Chomsky’s Wager

Noam Chomsky

Like many from my generation, my political consciousness took an evolutionary leap forward in the aftermath of 9/11.

One morning before work I awoke, turned on the television, and heard an old man argue that the US government was the leading terrorist state.

I stopped what I was doing and watched the rest of the program.

That day I went to a bookstore and bought one of Noam Chomsky's books.

I quickly devoured it, and then bought another, and another.

One of the things that has always struck me as profound is Chomsky's response to questions about "what can we do?" or whether a situation is hopeless.

His usual response reminds me quite a bit of "Pascal's Wager," named after the French philosopher Blaise Pascal, who argued that we should wager towards the existence of God because, "I would have far more fear of being mistaken, and of finding that the Christian religion was true, than of not being mistaken in believing it true."

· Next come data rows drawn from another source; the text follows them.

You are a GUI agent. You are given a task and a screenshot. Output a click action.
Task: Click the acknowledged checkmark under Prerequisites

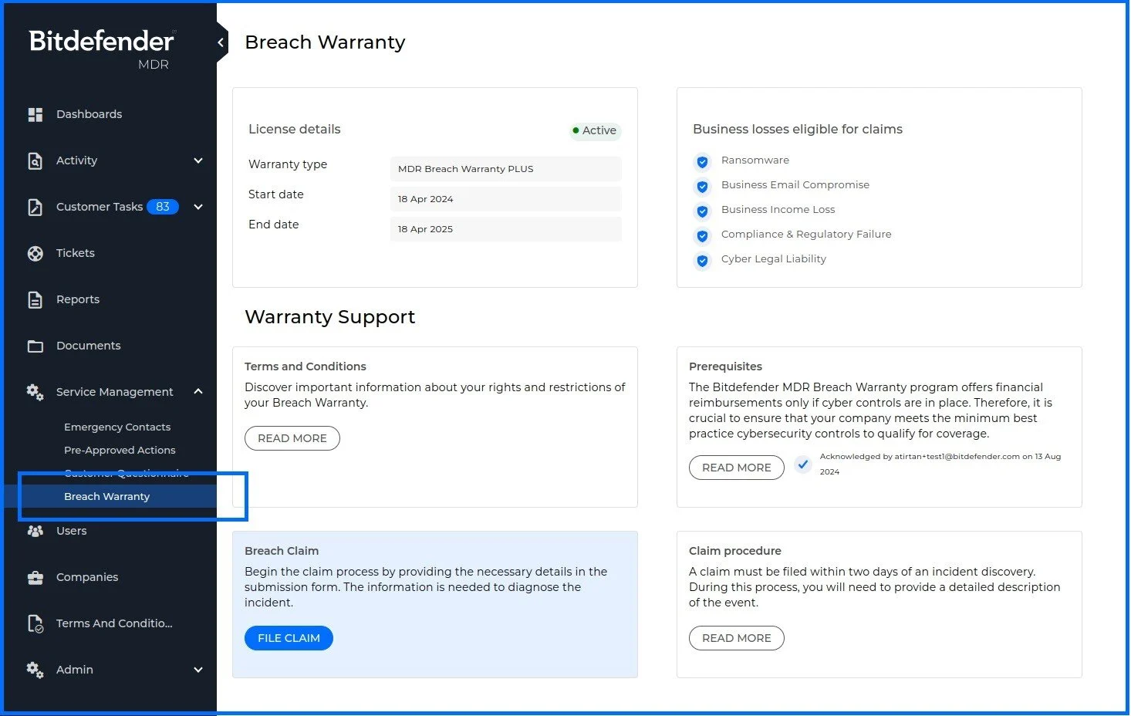[x=803, y=464]
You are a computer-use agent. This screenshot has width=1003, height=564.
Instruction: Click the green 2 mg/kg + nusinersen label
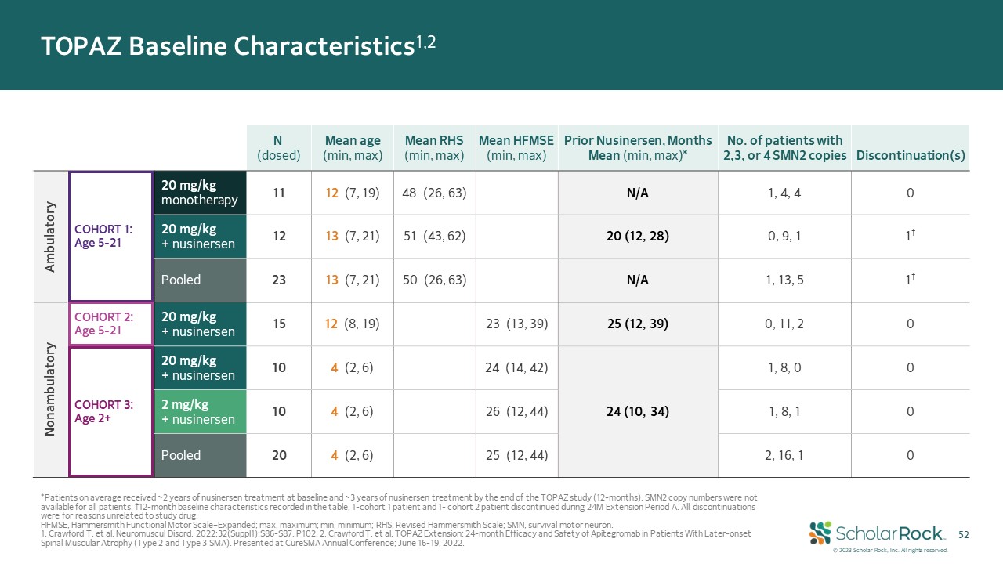(x=200, y=412)
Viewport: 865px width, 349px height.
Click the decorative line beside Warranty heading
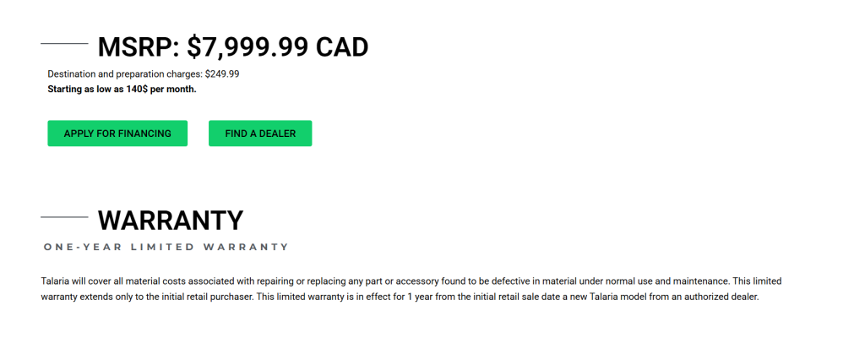(x=64, y=217)
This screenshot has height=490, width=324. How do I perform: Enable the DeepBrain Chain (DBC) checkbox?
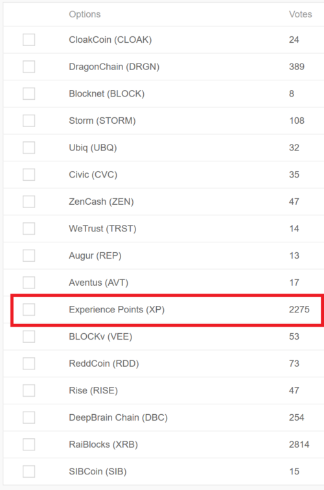pos(29,417)
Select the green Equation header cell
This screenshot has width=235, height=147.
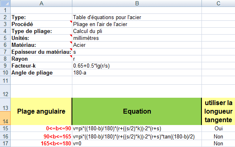click(137, 111)
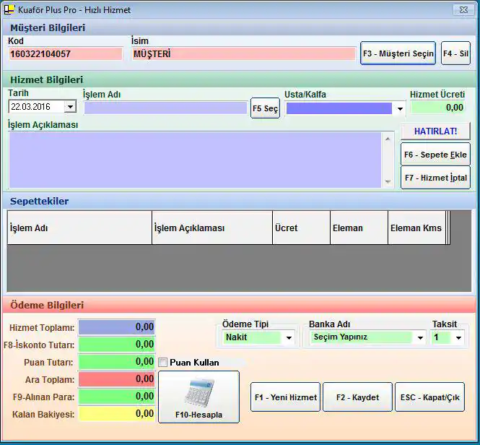Expand the Usta/Kalfa dropdown list

tap(400, 109)
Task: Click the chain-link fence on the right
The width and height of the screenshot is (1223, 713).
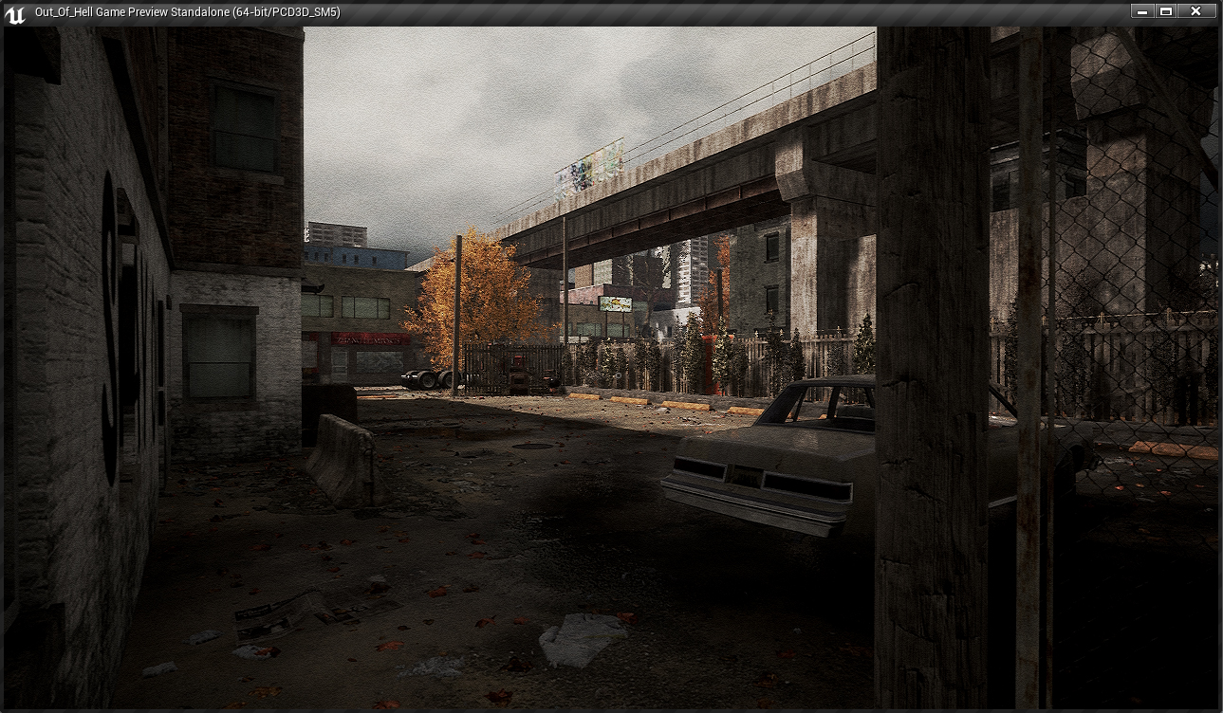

The essence of the argument has, at least in my view, picked up its most relevant form by Chomsky when discussing the state of affairs.

In a recent interview Noam stated that,

I think an objective observer, from Mars, let's say, looking at the human species would conclude that they're an evolutionary error—that they're designed in such a way that leads them to destroy themselves, probably much else along with them. That would be a rational conclusion. We can decide whether that conclusion is right or wrong. Fate: that choice is in our hands. I don't think it's a question of optimism or pessimism. But do we make the choice, the effort, to show that what looks like a rational conclusion is nevertheless mistaken? That's up to us.

Call it "Chomsky's Wager." There are a lot of problems we face, and we should wager towards meeting those challenges because to do nothing only assures that nothing will be done.